Stored items:

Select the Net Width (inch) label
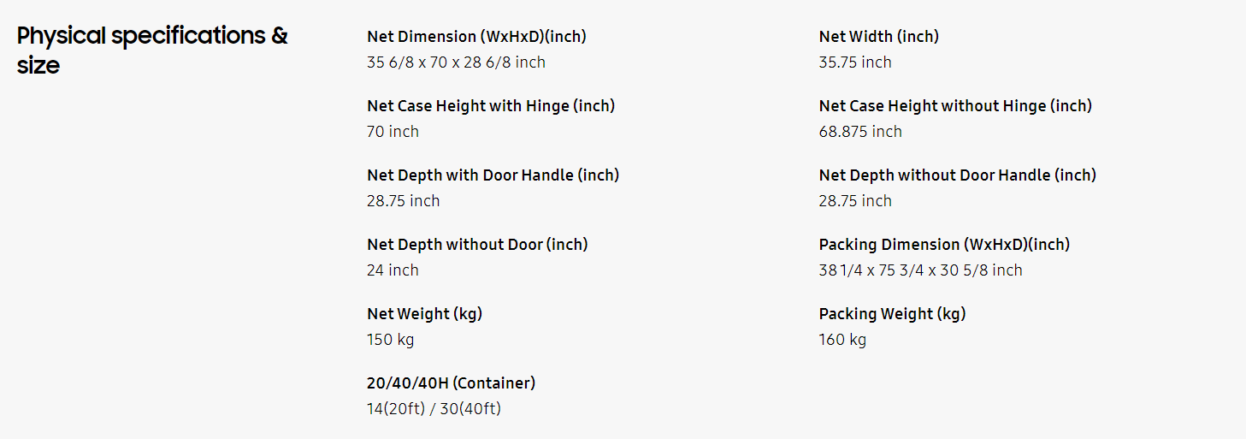1246x439 pixels. (x=878, y=37)
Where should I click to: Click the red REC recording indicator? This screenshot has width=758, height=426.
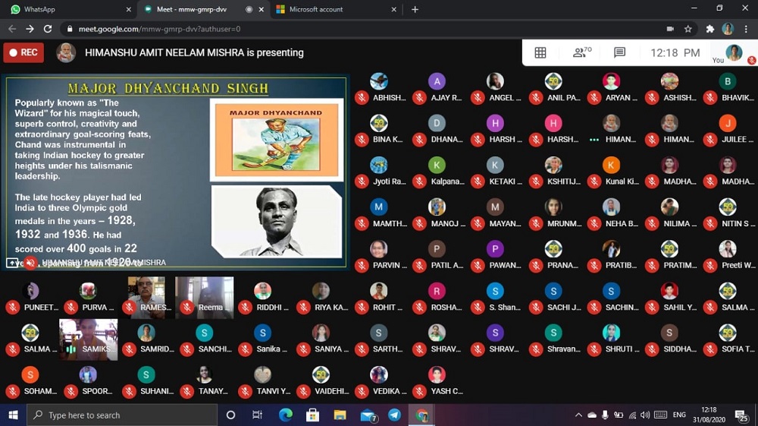pos(23,52)
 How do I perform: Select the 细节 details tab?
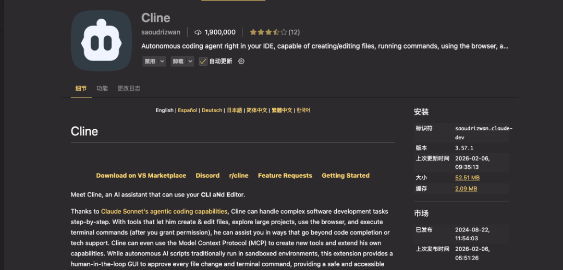point(81,89)
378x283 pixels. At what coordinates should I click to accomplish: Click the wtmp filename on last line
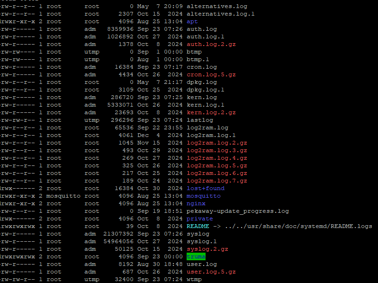point(194,279)
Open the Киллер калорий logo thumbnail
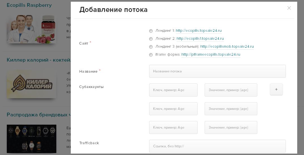This screenshot has width=304, height=155. tap(31, 84)
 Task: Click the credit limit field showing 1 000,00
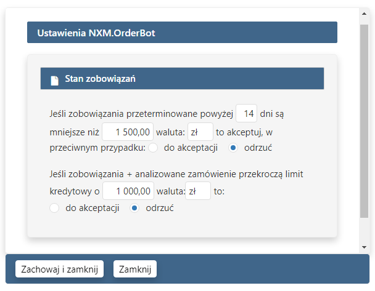[x=127, y=191]
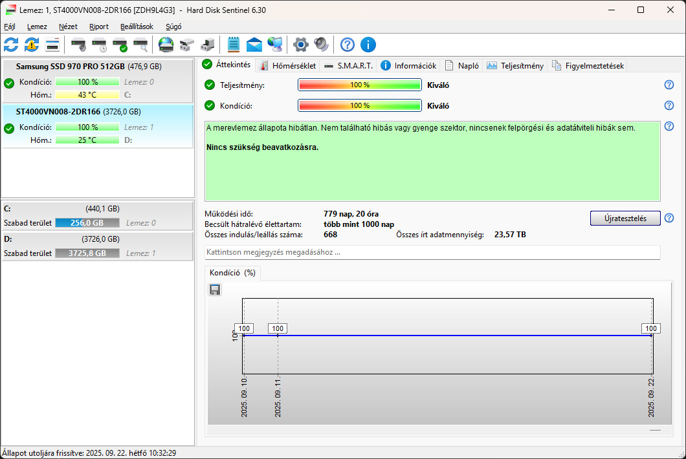The image size is (686, 459).
Task: Open the Fájl menu
Action: [10, 27]
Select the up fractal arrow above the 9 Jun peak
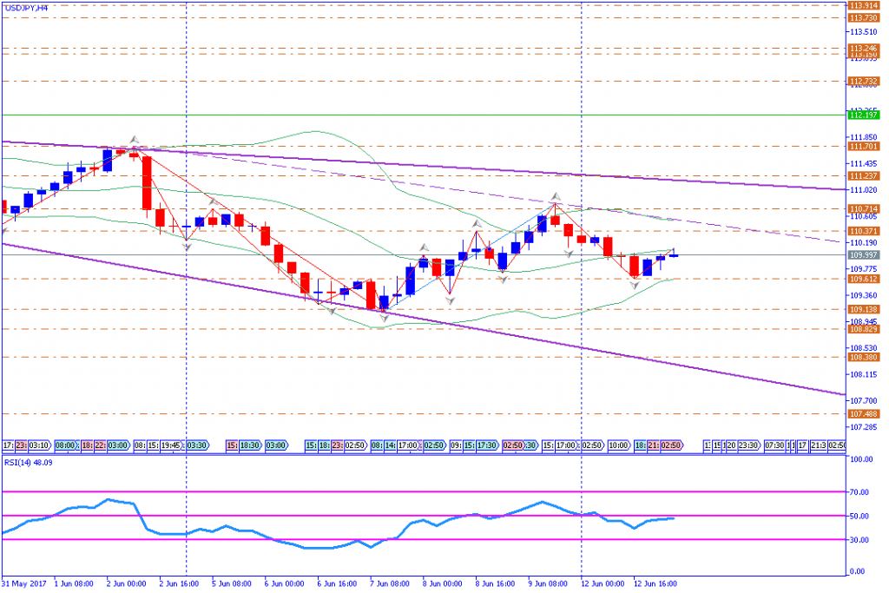Viewport: 889px width, 593px height. 554,197
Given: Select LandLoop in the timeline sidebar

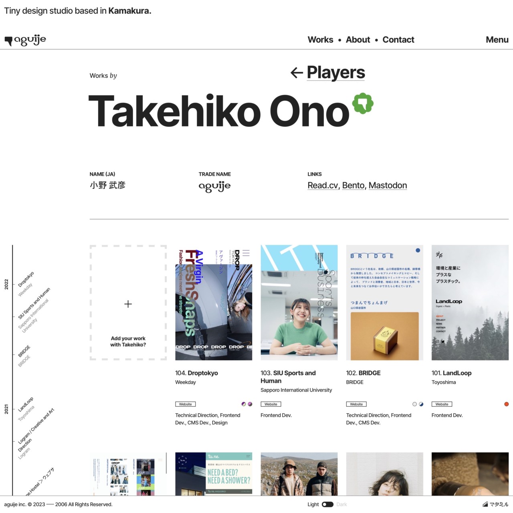Looking at the screenshot, I should tap(26, 404).
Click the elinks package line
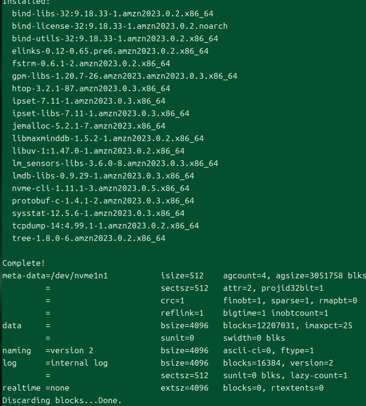 (110, 51)
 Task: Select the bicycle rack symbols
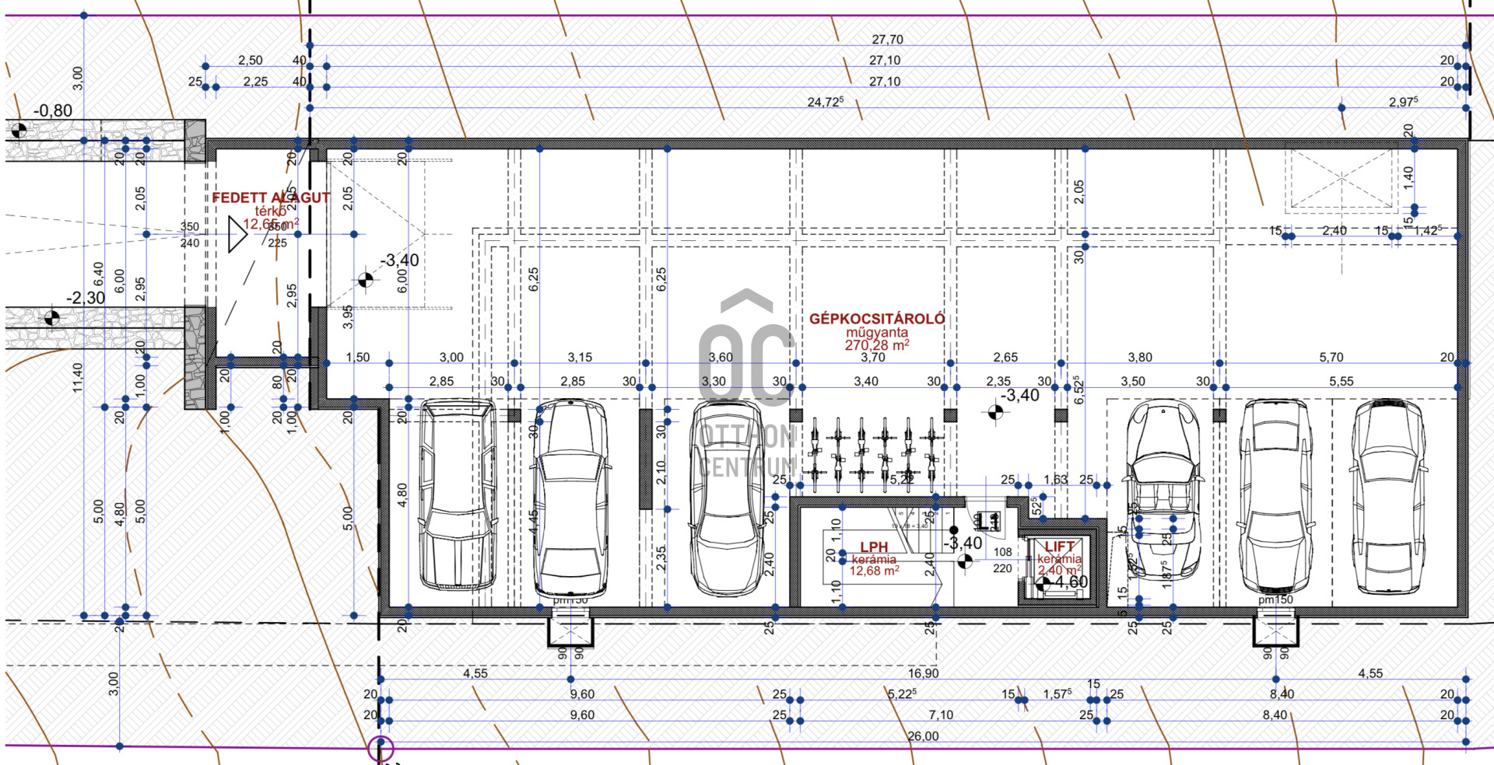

## PROBLEM DETAILS
Print exactly the lines from the line with "Given: Select LandLoop" through the end of the data, both ends included, and print no pictures.

## ANSWER SPACE
Given: Select LandLoop in the timeline sidebar

Looking at the screenshot, I should tap(26, 404).
Click the elinks package line
 (110, 51)
 Task: Select the bicycle rack symbols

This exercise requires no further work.